Further Reading
Climate risk assessment and management are complex and interdisciplinary topics, and we are by no means comprehensive here. This page provides some helpful resources (textbooks, detailed online tutorials, and class websites) for your continued and supplementary study.
Inspiration
This textbook draws inspiration and content from several courses and lecture notes, and I am grateful to the instructors who have shared their materials with me.
- Upmanu Lall’s Environmental Data Analysis course at Columbia
- Vivek Srikrishnan’s Environmental Systems Analysis and Climate Risk Analysis classes at Cornell
- R. Balaji’s Advanced Data Analysis Techniques (Statistical Learning Techniques for Engineering and Science) course at CU Boulder
- Alberto Montanari’s collection of open course notes and lectures
- Applegate and Keller (2015) motivates this project and demonstrates problem-based learning.
Stats + ML basics
This book assumes familiarity with these topics, but these resources may be helpful as a refresher.
- Blitzstein and Hwang (2019) provides a thorough introduction to key concepts and ideas in probability. The book accompanies a free online course, Stat 110, which is a great resource for learning probability and statistics. Practice problems and solutions, handouts, and lecture videos are all available online.
- Downey (2021) offers an introduction to Bayesian statistics using computational methods. It’s not environment focused but provides code and a clear explanation of core concepts.
- Gelman (2021) is a textbook designed for a first course on applied statistics. Clear and well-worked examples underpin discussion of fundamental ideas in statistical analysis and thinking about data.
Applications
There are lots of related books on catastrophe modeling, water resources research, geostats, statistical hydrology and related topics. Here is an incomplete list of some core references.
- Naghettini (2017) is a textbook on statistical hydrology that covers many of the same topics as this course. The statistical hydrology literature often obfuscates key ideas with complex notation and terminology, but this book is a helpful introduction to the field.

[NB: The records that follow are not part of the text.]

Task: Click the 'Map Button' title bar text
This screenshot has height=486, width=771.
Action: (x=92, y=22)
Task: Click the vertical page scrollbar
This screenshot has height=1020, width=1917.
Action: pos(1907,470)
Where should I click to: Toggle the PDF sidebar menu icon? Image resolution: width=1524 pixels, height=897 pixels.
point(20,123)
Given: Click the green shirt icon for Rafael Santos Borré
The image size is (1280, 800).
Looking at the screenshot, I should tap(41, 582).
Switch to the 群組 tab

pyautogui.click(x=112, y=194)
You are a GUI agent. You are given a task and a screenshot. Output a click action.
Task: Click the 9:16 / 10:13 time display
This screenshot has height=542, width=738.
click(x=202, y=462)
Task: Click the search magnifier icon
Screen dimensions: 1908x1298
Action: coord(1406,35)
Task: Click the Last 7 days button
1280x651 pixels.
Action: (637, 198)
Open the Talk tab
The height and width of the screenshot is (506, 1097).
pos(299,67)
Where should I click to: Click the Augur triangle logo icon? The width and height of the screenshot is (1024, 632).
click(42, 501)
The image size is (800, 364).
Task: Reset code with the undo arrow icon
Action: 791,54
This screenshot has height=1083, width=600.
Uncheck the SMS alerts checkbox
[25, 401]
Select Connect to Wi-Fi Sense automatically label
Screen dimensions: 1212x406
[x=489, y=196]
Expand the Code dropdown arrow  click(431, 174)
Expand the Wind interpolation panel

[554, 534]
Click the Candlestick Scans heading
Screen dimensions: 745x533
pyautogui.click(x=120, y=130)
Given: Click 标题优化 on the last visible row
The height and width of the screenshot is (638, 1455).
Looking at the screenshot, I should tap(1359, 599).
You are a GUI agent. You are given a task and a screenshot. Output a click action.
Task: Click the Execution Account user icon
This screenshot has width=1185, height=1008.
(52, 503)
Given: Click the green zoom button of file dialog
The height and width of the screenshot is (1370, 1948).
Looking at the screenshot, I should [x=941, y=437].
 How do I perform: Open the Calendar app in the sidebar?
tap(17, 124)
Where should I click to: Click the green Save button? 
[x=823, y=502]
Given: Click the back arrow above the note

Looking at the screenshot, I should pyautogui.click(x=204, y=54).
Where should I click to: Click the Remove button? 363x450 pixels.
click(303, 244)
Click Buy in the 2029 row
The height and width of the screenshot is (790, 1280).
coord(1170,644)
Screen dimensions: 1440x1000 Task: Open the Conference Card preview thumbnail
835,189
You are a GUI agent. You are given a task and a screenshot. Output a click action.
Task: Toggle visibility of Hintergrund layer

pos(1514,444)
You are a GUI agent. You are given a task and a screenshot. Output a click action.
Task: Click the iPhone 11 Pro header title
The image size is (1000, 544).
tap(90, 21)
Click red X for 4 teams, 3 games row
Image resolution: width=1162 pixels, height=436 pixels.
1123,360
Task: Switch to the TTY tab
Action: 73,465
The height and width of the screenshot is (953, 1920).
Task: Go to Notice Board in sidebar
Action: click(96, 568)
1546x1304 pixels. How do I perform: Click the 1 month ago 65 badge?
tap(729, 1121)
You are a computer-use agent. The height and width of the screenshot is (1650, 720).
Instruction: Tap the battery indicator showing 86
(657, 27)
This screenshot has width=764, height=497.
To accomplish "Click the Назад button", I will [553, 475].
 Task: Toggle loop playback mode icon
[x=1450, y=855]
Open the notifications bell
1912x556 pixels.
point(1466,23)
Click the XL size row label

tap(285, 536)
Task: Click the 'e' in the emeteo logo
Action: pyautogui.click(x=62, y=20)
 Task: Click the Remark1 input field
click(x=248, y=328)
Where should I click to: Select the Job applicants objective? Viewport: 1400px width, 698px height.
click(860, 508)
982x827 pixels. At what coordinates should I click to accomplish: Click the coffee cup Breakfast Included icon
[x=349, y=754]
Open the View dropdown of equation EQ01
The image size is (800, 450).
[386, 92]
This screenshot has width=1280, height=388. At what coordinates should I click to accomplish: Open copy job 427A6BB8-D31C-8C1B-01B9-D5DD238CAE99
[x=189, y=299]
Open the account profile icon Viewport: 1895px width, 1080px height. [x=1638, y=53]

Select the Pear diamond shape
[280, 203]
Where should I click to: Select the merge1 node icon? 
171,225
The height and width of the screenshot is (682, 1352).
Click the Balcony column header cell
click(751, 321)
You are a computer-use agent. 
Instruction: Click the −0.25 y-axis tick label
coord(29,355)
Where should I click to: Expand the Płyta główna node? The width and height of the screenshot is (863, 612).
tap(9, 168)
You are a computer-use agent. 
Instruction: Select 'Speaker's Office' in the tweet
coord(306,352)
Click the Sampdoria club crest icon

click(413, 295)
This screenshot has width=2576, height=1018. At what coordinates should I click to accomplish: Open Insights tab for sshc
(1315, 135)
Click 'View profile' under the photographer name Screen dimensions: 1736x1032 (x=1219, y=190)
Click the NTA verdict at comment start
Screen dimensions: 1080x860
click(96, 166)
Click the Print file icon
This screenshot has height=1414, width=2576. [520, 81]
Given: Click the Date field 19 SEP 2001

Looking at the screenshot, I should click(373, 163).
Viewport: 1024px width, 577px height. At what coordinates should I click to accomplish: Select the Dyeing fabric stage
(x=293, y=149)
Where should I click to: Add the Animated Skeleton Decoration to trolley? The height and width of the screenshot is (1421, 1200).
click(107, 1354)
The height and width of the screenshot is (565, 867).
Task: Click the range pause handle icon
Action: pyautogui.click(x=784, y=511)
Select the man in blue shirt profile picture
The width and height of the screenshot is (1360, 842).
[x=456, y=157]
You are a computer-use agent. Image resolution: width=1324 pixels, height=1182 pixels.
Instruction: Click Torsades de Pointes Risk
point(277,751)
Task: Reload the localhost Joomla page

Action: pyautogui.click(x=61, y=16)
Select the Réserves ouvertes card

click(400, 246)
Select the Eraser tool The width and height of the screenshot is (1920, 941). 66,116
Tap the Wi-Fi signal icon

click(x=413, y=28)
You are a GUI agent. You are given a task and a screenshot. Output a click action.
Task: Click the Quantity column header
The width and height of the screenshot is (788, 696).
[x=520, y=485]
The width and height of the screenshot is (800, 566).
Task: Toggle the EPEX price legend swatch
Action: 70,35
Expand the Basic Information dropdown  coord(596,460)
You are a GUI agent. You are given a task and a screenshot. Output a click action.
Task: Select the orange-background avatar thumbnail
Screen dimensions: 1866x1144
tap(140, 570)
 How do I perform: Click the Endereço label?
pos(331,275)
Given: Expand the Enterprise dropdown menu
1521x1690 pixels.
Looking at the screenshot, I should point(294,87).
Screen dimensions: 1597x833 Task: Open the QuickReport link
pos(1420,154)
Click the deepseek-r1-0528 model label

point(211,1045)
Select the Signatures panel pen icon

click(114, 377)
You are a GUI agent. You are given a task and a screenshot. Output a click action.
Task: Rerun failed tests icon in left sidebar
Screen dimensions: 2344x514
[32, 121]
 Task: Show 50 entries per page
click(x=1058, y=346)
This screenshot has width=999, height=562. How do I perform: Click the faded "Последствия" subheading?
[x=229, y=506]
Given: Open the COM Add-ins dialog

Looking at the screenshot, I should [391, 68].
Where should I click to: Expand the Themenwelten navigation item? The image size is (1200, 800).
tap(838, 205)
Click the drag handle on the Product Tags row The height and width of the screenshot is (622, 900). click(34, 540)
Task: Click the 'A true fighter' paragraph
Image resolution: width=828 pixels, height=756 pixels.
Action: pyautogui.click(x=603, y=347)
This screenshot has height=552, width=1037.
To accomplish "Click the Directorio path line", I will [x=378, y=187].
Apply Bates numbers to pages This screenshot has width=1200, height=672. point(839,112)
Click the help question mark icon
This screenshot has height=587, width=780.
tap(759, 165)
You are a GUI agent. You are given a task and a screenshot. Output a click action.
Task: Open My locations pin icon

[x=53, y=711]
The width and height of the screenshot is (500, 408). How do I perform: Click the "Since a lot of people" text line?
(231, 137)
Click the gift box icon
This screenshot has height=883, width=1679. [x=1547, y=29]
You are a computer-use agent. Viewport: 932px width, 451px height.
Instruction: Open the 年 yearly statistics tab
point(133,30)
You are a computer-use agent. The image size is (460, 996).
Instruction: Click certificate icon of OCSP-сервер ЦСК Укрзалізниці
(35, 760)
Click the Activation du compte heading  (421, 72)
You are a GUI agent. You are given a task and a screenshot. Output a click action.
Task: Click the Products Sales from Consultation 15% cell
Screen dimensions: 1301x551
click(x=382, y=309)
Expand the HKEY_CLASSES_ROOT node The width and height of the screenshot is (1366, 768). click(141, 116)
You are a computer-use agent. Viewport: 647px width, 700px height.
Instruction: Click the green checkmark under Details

- Helsel et al. (2020) is a comprehensive introduction to water resources and hydrology, focusing on statistical methods for analyzing hydrologic data. Its methods are traditional, with less emphasis on machine learning or Bayesian methods and more attention to null hypothesis significance testing, but its case studies are well-worked and thoughtfully described.
- Abernathey (2024) is an excellent resource covering introductory topics in Earth and climate data science using Python, with an emphasis on foundational computations. These core computational concepts serves as a recommended prerequisite for more advanced material in this book.
- Pyrcz (2024) is a textbook focused on applied machine learning, with a particular focus on geostatistics. There’s less focus on extremes, hydroclimate, and decision-making, but it provides very clear and interpretable explanations of many machine learning methods, including some that are not directly covered in this book.
- Mignan (2024) is a modern introduction to catastrophe risk modeling that covers a wide range of hazards, including hydroclimatic extremes, from a physics-based perspective. It provides a structured framework for quantifying hazard, exposure, and vulnerability, following industry-standard CAT modeling approaches. While broader in scope and more introductory in level, it complements this book’s focus by illustrating foundational principles of probabilistic risk modeling in practice.
More Stats + ML
This book covers a broad set of topics in statistics, machine learning, and optimization. Most chapters could be a textbook of their own, and in fact many exist.
- Friedman, Hastie, and Tibshirani (2001) is a classic introduction to machine learning, which complements the Bayesian perspective nicely.
- Jaynes (2003) is a classic text on probability theory that you should read if you’re interested in questions like “what is probability?”
- Gelman et al. (2014) and McElreath (2020) are the classic textbooks on Bayesian inference and provide a wealth of insight and detail. The Gelman textbook is a bit more dense while the McElreath book has a more conversational tone, but both cover similar topics.
- Cressie and Wikle (2011) provides a detailed exploration of hierarchical space-time models. There have been some computational advances since then that are worth keeping in mind before you apply these models directly, but it’s a clearly written and overview.
- Thuerey et al. (2024) is a new textbook on physics-based deep learning, which is a rapidly growing area of research. It provides a comprehensive overview of the field, including theoretical foundations and practical applications. It covers topics, including neural operators and diffusion models, that are not covered in this course, but which are increasingly used in the climate risk space.
- Bishop and Bishop (2024) is a comprehensive, modern, and accessible start-to-finish textbook covering machine learning from basic probability through diffusion models.
- Michael Betancourt’s writing page has detailed and mathematically rigorous explanations of many topics in Bayesian data analysis and probabilistic modeling.